Stated problem: Copy out the material below verbatim, from the line with "Print the PDF" to the line with "tap(680, 43)", both of those lines included.

Data extract:
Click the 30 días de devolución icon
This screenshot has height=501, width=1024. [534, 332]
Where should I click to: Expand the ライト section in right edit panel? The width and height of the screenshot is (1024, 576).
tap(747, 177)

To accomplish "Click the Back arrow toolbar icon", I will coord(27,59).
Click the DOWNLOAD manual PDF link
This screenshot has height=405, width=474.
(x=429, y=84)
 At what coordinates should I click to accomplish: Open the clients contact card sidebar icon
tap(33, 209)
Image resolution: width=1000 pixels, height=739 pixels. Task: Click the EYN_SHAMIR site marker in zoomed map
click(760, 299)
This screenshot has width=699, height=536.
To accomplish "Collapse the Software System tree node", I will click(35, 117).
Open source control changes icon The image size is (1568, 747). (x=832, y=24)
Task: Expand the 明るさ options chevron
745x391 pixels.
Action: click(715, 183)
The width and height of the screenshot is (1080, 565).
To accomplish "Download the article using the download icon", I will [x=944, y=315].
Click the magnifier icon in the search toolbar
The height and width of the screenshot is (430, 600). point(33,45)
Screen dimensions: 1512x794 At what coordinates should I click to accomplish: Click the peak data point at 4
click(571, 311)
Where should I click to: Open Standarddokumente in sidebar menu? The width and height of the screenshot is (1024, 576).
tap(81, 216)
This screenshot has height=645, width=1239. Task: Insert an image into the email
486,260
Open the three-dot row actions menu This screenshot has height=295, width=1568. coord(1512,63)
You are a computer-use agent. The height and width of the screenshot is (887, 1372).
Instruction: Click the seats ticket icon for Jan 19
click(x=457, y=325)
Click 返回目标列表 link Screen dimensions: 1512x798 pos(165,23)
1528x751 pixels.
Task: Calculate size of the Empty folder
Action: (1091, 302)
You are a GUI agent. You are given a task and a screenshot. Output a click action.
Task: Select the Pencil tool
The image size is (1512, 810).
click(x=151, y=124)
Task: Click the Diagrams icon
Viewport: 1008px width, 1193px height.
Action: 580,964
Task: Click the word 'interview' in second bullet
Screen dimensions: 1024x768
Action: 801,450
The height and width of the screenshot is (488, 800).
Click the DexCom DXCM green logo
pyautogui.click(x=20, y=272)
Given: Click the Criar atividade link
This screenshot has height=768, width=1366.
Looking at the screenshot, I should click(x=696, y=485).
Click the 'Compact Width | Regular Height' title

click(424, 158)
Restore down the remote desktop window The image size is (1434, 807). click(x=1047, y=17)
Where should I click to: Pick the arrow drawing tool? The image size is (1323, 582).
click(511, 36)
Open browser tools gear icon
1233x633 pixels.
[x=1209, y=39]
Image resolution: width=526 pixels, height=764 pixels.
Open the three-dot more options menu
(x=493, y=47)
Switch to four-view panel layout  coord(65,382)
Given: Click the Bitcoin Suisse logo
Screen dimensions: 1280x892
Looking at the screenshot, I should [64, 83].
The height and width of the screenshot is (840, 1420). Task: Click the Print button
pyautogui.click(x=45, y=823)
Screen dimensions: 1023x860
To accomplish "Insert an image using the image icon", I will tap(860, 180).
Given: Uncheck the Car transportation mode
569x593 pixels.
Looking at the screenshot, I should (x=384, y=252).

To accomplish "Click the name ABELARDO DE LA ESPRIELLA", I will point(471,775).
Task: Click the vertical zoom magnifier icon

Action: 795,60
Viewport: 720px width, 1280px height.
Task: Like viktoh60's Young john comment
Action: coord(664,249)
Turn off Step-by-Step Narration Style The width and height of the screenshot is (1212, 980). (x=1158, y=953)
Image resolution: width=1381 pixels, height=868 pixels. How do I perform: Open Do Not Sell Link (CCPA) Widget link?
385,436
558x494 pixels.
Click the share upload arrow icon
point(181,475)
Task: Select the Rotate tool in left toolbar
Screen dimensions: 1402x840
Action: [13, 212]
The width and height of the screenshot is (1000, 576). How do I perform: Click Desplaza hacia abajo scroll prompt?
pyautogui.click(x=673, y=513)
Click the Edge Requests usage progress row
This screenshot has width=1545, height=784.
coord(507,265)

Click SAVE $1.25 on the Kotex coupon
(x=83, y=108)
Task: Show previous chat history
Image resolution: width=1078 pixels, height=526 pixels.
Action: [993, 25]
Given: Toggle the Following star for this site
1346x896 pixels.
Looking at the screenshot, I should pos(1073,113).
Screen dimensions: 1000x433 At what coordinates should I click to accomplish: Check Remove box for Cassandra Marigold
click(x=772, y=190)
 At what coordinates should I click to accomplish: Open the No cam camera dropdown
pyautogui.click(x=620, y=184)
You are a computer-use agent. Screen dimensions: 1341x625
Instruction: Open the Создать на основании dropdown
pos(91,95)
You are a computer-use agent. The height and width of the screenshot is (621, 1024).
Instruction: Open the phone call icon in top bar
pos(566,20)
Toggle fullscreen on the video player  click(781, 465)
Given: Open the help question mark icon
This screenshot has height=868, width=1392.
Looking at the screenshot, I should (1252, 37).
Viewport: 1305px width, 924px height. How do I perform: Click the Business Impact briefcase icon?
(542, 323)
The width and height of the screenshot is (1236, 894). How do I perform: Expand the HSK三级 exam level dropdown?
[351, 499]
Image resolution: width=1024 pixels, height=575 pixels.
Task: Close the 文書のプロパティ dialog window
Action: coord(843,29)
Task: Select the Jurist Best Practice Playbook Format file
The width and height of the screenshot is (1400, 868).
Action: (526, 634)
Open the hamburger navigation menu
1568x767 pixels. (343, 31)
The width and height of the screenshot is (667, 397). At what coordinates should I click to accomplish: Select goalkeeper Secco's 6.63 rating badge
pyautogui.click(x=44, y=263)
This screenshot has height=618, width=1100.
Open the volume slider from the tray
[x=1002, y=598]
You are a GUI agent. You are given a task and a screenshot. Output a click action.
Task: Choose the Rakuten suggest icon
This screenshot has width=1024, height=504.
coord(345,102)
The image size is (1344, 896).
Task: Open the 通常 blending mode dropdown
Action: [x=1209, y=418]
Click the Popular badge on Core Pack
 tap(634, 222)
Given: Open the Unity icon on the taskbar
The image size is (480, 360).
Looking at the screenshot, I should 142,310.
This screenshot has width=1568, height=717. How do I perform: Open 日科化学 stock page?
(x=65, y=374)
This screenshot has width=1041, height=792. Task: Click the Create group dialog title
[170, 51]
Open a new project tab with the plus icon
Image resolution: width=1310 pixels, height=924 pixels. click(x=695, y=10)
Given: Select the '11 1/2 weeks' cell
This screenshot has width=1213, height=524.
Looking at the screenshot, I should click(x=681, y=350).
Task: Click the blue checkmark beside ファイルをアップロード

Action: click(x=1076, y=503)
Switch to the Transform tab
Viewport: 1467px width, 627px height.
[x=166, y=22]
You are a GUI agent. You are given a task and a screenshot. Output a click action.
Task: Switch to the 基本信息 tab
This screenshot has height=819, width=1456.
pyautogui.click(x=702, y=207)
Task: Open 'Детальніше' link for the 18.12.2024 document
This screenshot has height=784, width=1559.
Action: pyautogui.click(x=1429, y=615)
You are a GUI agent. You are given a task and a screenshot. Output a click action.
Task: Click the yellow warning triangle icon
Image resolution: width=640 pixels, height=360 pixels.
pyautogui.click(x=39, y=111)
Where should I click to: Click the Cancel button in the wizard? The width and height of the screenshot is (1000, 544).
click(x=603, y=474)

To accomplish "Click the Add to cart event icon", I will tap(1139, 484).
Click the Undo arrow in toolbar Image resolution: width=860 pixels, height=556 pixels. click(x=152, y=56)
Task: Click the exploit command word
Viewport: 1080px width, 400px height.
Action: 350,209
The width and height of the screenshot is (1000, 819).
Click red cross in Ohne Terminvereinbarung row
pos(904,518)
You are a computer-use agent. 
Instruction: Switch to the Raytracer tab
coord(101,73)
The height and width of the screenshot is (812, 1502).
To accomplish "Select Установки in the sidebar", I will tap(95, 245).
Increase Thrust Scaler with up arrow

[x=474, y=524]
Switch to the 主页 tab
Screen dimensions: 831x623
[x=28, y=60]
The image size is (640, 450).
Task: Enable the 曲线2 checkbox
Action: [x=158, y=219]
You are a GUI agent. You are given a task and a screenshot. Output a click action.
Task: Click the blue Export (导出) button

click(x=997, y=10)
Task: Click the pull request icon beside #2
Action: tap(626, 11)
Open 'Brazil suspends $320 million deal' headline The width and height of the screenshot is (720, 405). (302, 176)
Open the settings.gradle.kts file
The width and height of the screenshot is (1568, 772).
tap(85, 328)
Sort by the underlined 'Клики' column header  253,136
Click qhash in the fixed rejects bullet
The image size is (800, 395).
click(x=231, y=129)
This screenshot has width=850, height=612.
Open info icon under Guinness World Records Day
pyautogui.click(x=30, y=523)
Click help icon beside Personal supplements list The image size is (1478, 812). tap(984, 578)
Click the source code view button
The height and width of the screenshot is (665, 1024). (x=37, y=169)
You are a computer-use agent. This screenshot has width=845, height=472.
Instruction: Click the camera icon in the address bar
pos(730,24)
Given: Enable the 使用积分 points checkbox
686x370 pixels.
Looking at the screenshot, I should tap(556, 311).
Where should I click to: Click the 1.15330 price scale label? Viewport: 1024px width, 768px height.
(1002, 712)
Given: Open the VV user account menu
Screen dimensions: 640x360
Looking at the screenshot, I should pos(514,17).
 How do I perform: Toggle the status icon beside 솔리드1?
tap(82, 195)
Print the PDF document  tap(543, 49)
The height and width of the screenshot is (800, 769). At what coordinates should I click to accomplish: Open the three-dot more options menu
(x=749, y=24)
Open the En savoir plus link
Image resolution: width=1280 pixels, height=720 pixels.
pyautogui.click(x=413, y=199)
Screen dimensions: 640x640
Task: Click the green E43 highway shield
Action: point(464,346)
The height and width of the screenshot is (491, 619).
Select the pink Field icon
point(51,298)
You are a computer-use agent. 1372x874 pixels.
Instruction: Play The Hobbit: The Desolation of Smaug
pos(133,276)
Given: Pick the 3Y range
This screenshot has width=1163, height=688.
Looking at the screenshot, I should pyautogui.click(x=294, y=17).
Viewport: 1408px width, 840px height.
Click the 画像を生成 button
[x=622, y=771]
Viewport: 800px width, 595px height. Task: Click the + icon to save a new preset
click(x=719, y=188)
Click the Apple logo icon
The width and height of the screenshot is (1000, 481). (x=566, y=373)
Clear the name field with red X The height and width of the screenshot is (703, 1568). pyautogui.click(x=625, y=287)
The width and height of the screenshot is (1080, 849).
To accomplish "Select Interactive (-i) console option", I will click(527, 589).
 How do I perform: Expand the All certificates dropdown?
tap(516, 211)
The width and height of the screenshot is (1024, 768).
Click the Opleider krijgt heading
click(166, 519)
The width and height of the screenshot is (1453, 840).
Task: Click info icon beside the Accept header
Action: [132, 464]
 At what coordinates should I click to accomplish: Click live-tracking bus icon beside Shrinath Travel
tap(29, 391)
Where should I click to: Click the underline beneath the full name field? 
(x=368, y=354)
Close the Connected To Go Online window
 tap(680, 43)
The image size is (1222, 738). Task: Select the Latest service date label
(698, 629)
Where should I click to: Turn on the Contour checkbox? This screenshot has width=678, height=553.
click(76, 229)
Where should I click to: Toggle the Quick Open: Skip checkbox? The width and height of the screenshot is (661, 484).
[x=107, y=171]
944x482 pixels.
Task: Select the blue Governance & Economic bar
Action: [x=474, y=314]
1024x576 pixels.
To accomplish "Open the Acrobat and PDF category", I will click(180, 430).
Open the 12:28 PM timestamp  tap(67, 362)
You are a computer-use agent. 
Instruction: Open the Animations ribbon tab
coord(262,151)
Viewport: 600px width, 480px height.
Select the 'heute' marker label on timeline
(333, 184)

Response to this task:
Print the PDF document  tap(543, 49)
The height and width of the screenshot is (800, 769). At what coordinates should I click to accomplish: Open the three-dot more options menu
(x=749, y=24)
Open the En savoir plus link
Image resolution: width=1280 pixels, height=720 pixels.
pyautogui.click(x=413, y=199)
Screen dimensions: 640x640
Task: Click the green E43 highway shield
Action: point(464,346)
The height and width of the screenshot is (491, 619).
Select the pink Field icon
point(51,298)
You are a computer-use agent. 1372x874 pixels.
Instruction: Play The Hobbit: The Desolation of Smaug
pos(133,276)
Given: Pick the 3Y range
This screenshot has width=1163, height=688.
Looking at the screenshot, I should pyautogui.click(x=294, y=17).
Viewport: 1408px width, 840px height.
Click the 画像を生成 button
[x=622, y=771]
Viewport: 800px width, 595px height. Task: Click the + icon to save a new preset
click(x=719, y=188)
Click the Apple logo icon
The width and height of the screenshot is (1000, 481). (x=566, y=373)
Clear the name field with red X The height and width of the screenshot is (703, 1568). pyautogui.click(x=625, y=287)
The width and height of the screenshot is (1080, 849).
To accomplish "Select Interactive (-i) console option", I will click(527, 589).
 How do I perform: Expand the All certificates dropdown?
tap(516, 211)
The width and height of the screenshot is (1024, 768).
Click the Opleider krijgt heading
click(166, 519)
The width and height of the screenshot is (1453, 840).
Task: Click info icon beside the Accept header
Action: [132, 464]
 At what coordinates should I click to accomplish: Click live-tracking bus icon beside Shrinath Travel
tap(29, 391)
Where should I click to: Click the underline beneath the full name field? 
(x=368, y=354)
Close the Connected To Go Online window
 tap(680, 43)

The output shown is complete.